• **PROBLEM TO SOLVE**: Copy out every one of the rows below word for word, and leave the pictures out of your answer.

• **DATA IN THIS EXERCISE**:
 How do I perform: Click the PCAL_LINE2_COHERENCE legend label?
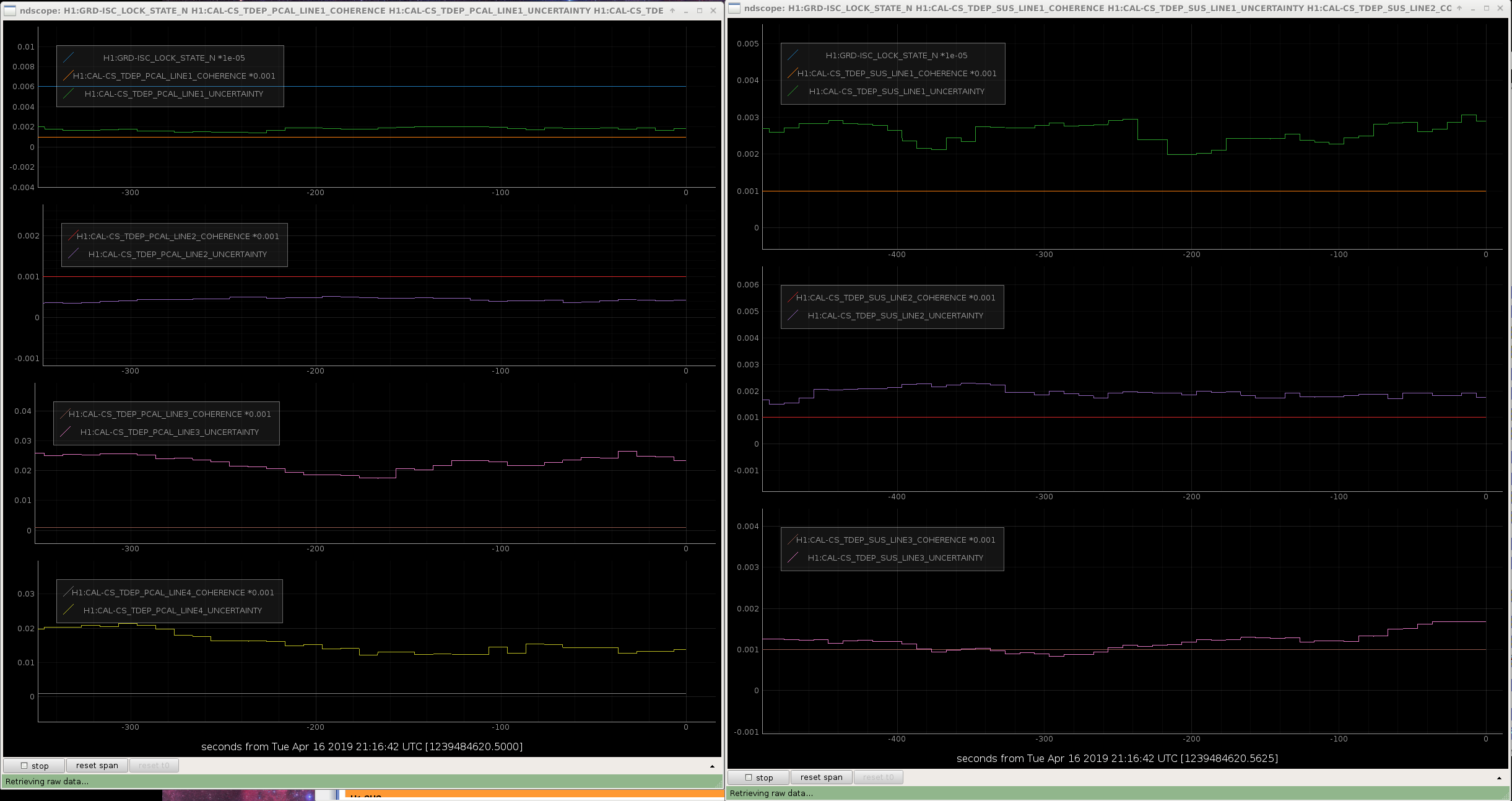(178, 236)
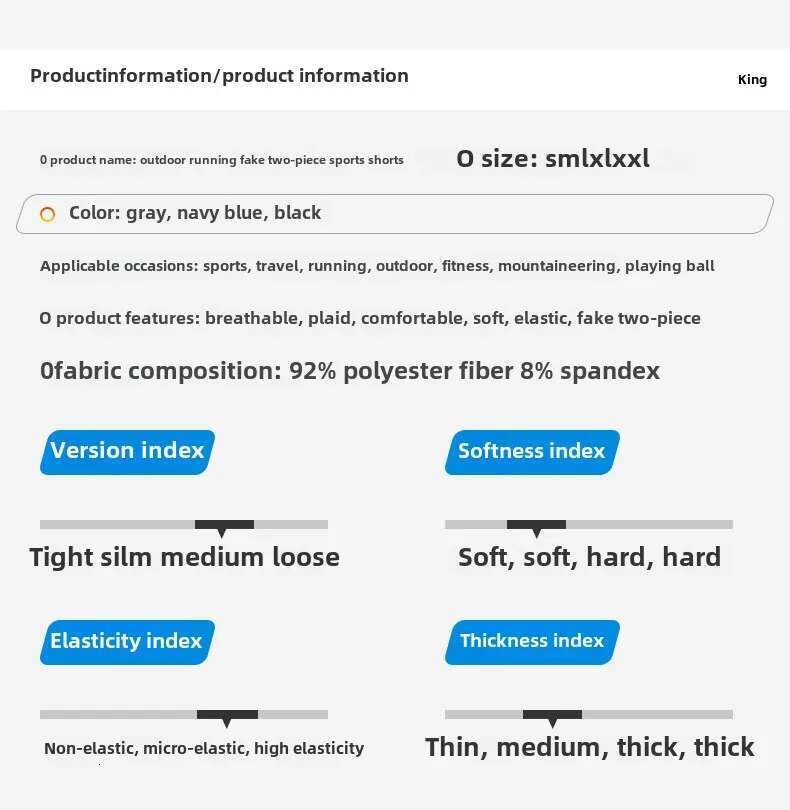790x810 pixels.
Task: Click the Applicable occasions line
Action: (x=377, y=266)
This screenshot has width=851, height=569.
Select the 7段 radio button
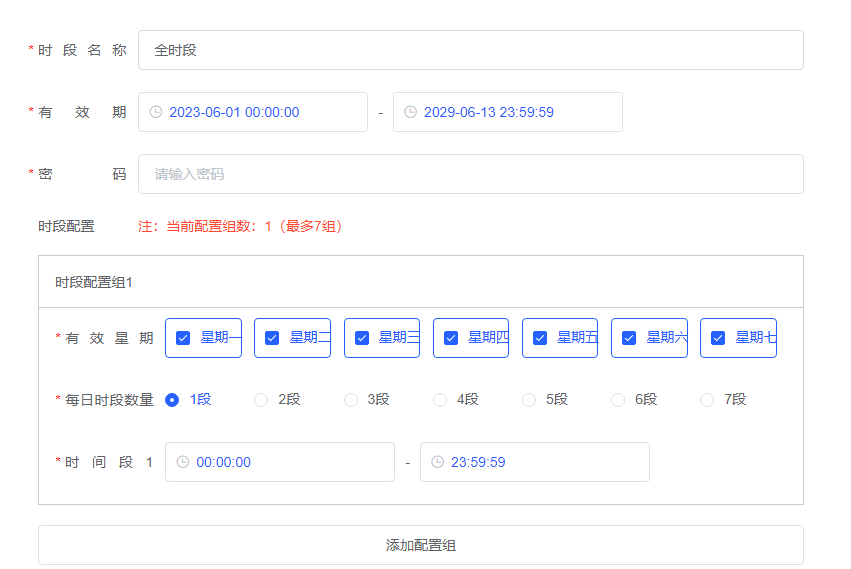pos(707,400)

• **COMPLETE RESPONSE**:
 How do I perform: Click the PCAL_LINE2_COHERENCE legend label?
(178, 236)
790x810 pixels.
Task: Click the Applicable occasions line
Action: (x=377, y=266)
This screenshot has width=851, height=569.
Select the 7段 radio button
pos(707,400)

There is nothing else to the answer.